What makes their act all the more pointless is that none of it will have any bearing on the health of the environment, nor have they destabilized the status quo. A farmer points out, “That river has like twelve dams on it,” then calls the bombing mere “theater.” Josh and company have accomplished nothing, raised no greater issues with the general public, and instead have exacerbated an alarming element of today’s society: the modern world’s obsession with bureaucratic systems of surveillance. This might be Reichardt’s true target with Night Moves. What happens when there are no more natural spaces untouched by humanity? What are the implications of society’s prying eyes that continuously record everything? When Harmon admits to having a criminal past but claims his record was expunged, Dena argues that records are never lost, they’re just that—a record. “The grid is everywhere” as another character notes. It’s the final thought Reichardt leaves us with, as Josh, who has left town to disappear and start over, must fill out a job application. Except, he has no address or information to supply. The haunting final shot suggests that Josh’s mission was doomed from the start, and in a way, we cannot help but empathize with his sense of imprisonment.

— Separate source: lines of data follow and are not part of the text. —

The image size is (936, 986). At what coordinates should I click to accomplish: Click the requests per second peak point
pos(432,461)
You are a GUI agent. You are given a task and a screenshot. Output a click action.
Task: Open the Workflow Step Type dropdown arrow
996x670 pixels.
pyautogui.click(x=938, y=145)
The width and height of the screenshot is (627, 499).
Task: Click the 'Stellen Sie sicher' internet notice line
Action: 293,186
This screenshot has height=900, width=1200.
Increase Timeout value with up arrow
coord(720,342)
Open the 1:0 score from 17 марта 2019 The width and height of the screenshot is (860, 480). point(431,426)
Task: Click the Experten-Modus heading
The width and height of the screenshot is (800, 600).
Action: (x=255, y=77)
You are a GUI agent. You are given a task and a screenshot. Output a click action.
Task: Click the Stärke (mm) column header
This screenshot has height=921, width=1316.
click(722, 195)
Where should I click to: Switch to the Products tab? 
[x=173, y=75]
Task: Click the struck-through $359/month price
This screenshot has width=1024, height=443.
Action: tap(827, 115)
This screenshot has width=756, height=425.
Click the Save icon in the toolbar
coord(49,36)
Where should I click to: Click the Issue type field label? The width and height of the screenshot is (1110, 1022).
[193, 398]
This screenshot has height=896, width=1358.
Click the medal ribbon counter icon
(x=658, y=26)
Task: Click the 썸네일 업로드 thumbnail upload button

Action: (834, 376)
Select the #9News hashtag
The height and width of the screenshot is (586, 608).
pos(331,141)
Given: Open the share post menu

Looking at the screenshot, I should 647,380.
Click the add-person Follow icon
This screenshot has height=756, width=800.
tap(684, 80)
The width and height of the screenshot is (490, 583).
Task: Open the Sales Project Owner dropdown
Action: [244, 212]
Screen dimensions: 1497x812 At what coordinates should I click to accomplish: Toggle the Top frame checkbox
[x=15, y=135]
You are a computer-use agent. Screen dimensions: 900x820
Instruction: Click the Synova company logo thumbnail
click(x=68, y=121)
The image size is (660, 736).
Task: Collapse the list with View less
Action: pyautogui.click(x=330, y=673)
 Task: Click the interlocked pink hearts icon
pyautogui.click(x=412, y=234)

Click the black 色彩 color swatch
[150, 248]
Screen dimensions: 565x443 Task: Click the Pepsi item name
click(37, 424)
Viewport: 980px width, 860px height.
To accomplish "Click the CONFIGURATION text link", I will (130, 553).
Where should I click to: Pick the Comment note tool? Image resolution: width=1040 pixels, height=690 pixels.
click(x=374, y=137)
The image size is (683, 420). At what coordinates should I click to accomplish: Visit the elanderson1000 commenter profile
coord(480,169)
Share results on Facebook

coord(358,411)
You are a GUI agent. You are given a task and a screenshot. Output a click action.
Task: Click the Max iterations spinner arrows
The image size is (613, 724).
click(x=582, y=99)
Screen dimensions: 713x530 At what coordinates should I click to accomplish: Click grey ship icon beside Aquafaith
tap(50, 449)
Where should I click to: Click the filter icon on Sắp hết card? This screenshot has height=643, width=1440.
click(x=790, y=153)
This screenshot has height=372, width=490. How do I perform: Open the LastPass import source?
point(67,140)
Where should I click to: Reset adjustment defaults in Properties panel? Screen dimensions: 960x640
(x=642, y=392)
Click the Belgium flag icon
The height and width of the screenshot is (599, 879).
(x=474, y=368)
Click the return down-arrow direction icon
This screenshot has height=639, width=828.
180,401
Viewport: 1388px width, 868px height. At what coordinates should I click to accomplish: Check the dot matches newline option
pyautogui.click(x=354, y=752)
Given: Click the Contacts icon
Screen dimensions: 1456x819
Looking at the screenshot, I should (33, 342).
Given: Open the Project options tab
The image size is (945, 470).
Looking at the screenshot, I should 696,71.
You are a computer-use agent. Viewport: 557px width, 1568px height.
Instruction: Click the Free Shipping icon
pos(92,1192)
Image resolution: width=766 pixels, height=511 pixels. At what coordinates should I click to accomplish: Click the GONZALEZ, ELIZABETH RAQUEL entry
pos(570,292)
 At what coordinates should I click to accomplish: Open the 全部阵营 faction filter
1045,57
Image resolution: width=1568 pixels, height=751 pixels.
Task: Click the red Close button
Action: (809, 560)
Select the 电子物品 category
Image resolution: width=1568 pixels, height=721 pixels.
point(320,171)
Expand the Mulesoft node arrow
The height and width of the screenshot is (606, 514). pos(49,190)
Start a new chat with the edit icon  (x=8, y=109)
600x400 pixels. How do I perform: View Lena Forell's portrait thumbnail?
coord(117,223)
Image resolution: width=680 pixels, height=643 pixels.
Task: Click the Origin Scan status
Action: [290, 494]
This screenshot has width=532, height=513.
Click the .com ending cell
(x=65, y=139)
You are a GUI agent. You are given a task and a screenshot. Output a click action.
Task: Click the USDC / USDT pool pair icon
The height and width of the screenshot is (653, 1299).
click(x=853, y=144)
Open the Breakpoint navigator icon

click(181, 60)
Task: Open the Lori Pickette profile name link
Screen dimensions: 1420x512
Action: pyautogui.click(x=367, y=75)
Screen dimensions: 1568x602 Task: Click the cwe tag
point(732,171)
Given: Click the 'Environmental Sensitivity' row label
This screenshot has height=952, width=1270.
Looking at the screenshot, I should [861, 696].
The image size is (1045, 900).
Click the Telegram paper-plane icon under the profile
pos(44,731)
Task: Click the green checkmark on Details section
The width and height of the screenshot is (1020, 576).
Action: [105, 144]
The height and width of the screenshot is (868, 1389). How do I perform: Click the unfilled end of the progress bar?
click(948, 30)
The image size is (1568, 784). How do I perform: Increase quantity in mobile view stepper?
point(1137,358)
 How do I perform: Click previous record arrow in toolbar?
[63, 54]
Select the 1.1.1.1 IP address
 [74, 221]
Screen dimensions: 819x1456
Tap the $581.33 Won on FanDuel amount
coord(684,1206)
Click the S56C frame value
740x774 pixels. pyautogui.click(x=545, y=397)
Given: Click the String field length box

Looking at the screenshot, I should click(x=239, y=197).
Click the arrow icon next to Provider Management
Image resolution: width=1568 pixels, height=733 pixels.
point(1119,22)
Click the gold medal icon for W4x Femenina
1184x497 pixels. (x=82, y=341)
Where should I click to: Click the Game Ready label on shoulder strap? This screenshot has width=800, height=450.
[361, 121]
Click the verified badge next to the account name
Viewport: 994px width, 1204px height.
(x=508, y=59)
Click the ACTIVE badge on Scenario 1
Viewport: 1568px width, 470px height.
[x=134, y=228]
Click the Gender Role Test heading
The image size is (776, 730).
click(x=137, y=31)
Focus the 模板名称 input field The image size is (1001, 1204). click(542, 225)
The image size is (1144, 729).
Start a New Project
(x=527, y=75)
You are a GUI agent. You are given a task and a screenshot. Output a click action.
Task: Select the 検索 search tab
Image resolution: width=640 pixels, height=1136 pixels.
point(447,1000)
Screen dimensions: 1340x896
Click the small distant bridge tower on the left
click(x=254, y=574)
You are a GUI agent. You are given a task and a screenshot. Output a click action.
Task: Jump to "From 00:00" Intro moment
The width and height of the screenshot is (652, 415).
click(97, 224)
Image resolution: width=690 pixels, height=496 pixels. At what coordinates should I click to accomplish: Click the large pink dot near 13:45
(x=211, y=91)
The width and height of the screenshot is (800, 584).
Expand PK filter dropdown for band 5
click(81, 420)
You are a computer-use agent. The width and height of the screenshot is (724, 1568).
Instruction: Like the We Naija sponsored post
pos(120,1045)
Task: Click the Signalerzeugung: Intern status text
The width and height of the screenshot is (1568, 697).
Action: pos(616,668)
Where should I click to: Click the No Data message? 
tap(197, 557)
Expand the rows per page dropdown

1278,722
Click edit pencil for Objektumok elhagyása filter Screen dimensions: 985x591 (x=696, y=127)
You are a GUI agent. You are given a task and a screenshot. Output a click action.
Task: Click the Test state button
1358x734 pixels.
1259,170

Shot by cinematographer Christopher Blauvelt with impressive clarity to the night scenes and weight to the mostly outdoor settings, Night Moves is an austere and beautifully composed film, marked by three excellent and nuanced performances at the center. On the surface, it’s a thriller that bears little resemblance to Reichardt’s other films and could be reduced to a simple logline. But underneath its seemingly conventional surface lies a debate about radicalism, morality, and a critique of our surveillance-obsessed age. Reichardt seems to agree with the general environmental, righteous concerns of her protagonists, even as she exposes their methods as hollow and meaningless in a society utterly wired into the grid. She hasn’t made a soapbox for their ideology, nor has she helped write a screenplay laden with political speeches or rhetoric. Reichardt creates something far more effective in the film’s lasting sense of uneasy tension, which fills the viewer with anxiety about our world that lingers long after the final frame.
Bibliography:
Fusco, Katherine, and Nicole Seymour. Kelly Reichardt – Contemporary Film Directors. University of Illinois Press, 2017.
Hall, E. Dawn. ReFocus: The Films of Kelly Reichardt. Edinburgh University Press, 2018.